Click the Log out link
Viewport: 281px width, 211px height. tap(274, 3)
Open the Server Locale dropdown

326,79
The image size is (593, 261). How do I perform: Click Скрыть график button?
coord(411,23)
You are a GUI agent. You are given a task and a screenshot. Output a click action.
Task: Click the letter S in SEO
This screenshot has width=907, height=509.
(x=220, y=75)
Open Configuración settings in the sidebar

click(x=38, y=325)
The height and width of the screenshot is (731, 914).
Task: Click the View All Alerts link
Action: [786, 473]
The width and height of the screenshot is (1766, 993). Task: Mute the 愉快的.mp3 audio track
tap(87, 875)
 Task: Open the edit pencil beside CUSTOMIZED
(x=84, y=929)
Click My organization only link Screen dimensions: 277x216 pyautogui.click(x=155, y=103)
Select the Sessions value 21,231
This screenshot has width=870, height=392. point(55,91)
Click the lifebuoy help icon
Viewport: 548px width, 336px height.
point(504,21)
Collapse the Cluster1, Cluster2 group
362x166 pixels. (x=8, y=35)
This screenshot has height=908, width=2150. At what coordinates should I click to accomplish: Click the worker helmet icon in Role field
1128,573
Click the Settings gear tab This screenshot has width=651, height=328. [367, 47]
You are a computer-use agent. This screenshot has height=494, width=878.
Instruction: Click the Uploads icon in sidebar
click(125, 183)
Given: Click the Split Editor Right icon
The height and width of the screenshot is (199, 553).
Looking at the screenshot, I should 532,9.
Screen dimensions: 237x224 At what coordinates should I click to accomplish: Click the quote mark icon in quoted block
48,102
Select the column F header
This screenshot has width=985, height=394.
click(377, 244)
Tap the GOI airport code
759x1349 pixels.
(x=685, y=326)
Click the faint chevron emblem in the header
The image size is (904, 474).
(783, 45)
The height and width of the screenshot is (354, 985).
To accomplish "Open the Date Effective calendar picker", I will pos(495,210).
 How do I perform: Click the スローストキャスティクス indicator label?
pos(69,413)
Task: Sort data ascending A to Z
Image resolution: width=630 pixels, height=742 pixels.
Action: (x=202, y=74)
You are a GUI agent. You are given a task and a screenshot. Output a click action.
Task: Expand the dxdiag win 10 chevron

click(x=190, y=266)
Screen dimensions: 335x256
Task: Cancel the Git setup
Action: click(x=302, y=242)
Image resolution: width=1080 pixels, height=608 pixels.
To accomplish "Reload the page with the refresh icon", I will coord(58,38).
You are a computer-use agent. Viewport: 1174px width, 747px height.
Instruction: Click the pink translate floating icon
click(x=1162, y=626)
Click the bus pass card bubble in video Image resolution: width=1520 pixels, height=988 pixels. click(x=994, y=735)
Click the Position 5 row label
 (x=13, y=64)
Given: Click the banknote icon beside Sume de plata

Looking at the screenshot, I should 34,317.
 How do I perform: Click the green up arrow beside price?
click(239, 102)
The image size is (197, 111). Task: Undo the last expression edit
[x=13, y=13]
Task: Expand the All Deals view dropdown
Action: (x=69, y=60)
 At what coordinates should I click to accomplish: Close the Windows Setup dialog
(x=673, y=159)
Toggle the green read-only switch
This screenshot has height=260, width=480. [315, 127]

+ + + +

→ SHORT EXERCISE: Please replace "icon" with "symbol" throughout the items above, leaving everything else unchanged.

→ RESULT OF THIS TASK:
Click the Log out link
Viewport: 281px width, 211px height. tap(274, 3)
Open the Server Locale dropdown

326,79
The image size is (593, 261). How do I perform: Click Скрыть график button?
coord(411,23)
You are a GUI agent. You are given a task and a screenshot. Output a click action.
Task: Click the letter S in SEO
This screenshot has width=907, height=509.
(x=220, y=75)
Open Configuración settings in the sidebar

click(x=38, y=325)
The height and width of the screenshot is (731, 914).
Task: Click the View All Alerts link
Action: [786, 473]
The width and height of the screenshot is (1766, 993). Task: Mute the 愉快的.mp3 audio track
tap(87, 875)
 Task: Open the edit pencil beside CUSTOMIZED
(x=84, y=929)
Click My organization only link Screen dimensions: 277x216 pyautogui.click(x=155, y=103)
Select the Sessions value 21,231
This screenshot has width=870, height=392. point(55,91)
Click the lifebuoy help symbol
Viewport: 548px width, 336px height.
point(504,21)
Collapse the Cluster1, Cluster2 group
362x166 pixels. (x=8, y=35)
This screenshot has height=908, width=2150. At what coordinates should I click to accomplish: Click the worker helmet symbol in Role field
1128,573
Click the Settings gear tab This screenshot has width=651, height=328. [367, 47]
You are a computer-use agent. This screenshot has height=494, width=878.
Instruction: Click the Uploads symbol in sidebar
click(125, 183)
Given: Click the Split Editor Right symbol
The height and width of the screenshot is (199, 553).
Looking at the screenshot, I should 532,9.
Screen dimensions: 237x224 At what coordinates should I click to accomplish: Click the quote mark symbol in quoted block
48,102
Select the column F header
This screenshot has width=985, height=394.
click(377, 244)
Tap the GOI airport code
759x1349 pixels.
(x=685, y=326)
Click the faint chevron emblem in the header
The image size is (904, 474).
(783, 45)
The height and width of the screenshot is (354, 985).
To accomplish "Open the Date Effective calendar picker", I will pos(495,210).
 How do I perform: Click the スローストキャスティクス indicator label?
pos(69,413)
Task: Sort data ascending A to Z
Image resolution: width=630 pixels, height=742 pixels.
Action: (x=202, y=74)
You are a GUI agent. You are given a task and a screenshot. Output a click action.
Task: Expand the dxdiag win 10 chevron

click(x=190, y=266)
Screen dimensions: 335x256
Task: Cancel the Git setup
Action: click(x=302, y=242)
Image resolution: width=1080 pixels, height=608 pixels.
To accomplish "Reload the page with the refresh symbol", I will coord(58,38).
You are a computer-use agent. Viewport: 1174px width, 747px height.
Instruction: Click the pink translate floating symbol
click(x=1162, y=626)
Click the bus pass card bubble in video Image resolution: width=1520 pixels, height=988 pixels. click(x=994, y=735)
Click the Position 5 row label
 (x=13, y=64)
Given: Click the banknote symbol beside Sume de plata

Looking at the screenshot, I should 34,317.
 How do I perform: Click the green up arrow beside price?
click(239, 102)
The image size is (197, 111). Task: Undo the last expression edit
[x=13, y=13]
Task: Expand the All Deals view dropdown
Action: (x=69, y=60)
 At what coordinates should I click to accomplish: Close the Windows Setup dialog
(x=673, y=159)
Toggle the green read-only switch
This screenshot has height=260, width=480. [315, 127]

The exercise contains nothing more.